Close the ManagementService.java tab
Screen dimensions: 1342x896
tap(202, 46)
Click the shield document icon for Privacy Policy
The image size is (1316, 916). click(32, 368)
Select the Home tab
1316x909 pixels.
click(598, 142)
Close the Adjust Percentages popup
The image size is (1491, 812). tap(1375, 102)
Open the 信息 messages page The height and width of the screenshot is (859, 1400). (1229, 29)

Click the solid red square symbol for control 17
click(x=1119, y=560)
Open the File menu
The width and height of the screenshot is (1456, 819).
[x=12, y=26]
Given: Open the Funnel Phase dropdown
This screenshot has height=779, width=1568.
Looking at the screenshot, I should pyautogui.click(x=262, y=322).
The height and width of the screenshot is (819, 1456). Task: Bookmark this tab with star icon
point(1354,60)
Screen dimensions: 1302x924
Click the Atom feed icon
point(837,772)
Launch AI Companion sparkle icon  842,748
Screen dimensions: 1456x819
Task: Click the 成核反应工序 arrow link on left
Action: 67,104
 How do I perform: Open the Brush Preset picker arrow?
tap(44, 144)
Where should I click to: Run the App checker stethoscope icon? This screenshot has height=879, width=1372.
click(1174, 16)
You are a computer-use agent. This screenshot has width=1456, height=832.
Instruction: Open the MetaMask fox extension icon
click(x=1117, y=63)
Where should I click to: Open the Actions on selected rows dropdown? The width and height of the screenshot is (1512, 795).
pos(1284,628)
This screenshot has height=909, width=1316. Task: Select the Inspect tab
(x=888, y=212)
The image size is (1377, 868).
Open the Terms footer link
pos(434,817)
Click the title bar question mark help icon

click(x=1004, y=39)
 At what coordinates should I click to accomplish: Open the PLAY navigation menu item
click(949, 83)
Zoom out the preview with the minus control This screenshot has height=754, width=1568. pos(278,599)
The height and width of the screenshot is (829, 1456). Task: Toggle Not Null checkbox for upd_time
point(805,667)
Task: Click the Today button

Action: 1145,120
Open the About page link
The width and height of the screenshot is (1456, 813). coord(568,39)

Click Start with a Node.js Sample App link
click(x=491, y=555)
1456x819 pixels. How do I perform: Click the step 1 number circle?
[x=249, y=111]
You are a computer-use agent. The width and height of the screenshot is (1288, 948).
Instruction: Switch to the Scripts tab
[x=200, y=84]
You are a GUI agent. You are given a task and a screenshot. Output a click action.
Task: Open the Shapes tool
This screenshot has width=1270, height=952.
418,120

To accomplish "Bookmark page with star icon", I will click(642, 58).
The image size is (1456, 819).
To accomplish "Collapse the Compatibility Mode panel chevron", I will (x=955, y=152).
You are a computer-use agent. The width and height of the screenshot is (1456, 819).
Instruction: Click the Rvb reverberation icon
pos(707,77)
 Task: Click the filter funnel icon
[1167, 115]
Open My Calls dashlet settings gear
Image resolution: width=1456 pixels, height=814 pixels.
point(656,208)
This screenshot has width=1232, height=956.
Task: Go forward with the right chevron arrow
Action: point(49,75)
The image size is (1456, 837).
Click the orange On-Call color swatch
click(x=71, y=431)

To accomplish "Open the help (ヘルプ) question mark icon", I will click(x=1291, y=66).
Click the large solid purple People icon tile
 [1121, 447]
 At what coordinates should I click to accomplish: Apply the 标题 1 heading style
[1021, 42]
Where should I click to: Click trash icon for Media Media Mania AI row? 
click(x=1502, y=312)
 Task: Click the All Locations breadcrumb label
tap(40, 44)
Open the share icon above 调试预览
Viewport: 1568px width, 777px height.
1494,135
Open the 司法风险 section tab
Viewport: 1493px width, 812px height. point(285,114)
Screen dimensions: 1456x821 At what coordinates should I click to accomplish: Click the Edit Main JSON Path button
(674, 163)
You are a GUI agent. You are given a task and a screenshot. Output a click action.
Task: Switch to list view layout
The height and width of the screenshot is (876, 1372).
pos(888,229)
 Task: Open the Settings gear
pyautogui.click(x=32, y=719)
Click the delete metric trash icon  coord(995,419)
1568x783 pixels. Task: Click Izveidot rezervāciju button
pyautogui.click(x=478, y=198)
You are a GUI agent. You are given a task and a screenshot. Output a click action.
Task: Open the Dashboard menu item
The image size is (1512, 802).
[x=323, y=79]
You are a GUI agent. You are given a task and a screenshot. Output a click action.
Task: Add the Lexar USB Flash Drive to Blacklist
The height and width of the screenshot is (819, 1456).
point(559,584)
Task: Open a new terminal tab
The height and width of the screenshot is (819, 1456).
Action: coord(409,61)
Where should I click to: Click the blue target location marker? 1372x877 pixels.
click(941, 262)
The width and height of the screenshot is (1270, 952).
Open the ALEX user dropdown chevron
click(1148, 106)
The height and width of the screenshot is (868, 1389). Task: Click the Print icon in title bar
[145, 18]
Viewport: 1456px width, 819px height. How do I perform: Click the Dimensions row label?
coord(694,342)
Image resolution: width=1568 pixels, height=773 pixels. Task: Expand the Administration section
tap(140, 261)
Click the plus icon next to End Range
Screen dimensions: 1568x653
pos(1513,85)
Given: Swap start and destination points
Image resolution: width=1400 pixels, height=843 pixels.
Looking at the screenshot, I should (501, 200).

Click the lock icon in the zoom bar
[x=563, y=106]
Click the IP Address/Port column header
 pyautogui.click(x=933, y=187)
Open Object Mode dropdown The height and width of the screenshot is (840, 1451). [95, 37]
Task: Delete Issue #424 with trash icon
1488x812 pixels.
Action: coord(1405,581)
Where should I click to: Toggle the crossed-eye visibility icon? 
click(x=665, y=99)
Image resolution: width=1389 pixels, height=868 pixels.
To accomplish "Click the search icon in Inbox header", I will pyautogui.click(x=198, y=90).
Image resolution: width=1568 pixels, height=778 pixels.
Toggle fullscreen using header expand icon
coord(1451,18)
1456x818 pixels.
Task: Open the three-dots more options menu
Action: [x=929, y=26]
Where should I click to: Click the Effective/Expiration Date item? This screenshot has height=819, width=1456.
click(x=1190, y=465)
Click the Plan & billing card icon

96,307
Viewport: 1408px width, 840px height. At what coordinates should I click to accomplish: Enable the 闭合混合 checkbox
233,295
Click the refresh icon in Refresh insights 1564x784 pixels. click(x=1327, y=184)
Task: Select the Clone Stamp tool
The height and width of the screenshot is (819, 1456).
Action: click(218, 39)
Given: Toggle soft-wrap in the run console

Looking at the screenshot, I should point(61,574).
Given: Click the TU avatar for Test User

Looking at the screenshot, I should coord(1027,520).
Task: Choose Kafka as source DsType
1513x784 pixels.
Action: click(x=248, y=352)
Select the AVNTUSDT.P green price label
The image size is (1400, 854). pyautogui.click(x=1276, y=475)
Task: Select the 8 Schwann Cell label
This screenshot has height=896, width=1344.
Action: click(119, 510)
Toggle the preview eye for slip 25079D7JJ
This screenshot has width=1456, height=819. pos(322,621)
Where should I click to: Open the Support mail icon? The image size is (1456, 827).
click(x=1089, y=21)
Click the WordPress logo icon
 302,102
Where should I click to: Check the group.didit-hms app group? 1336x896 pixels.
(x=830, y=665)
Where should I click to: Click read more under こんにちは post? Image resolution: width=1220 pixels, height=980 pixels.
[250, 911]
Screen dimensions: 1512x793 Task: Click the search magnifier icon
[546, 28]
========
TASK PROMPT —
For each line of the material that contains the word "computer", make a copy.

TASK SOLUTION —
You are a computer-use agent. This screenshot has width=1456, height=832.
You are a computer-use agent. The width and height of the screenshot is (1288, 948).
You are a computer-use agent. The width and height of the screenshot is (1456, 819).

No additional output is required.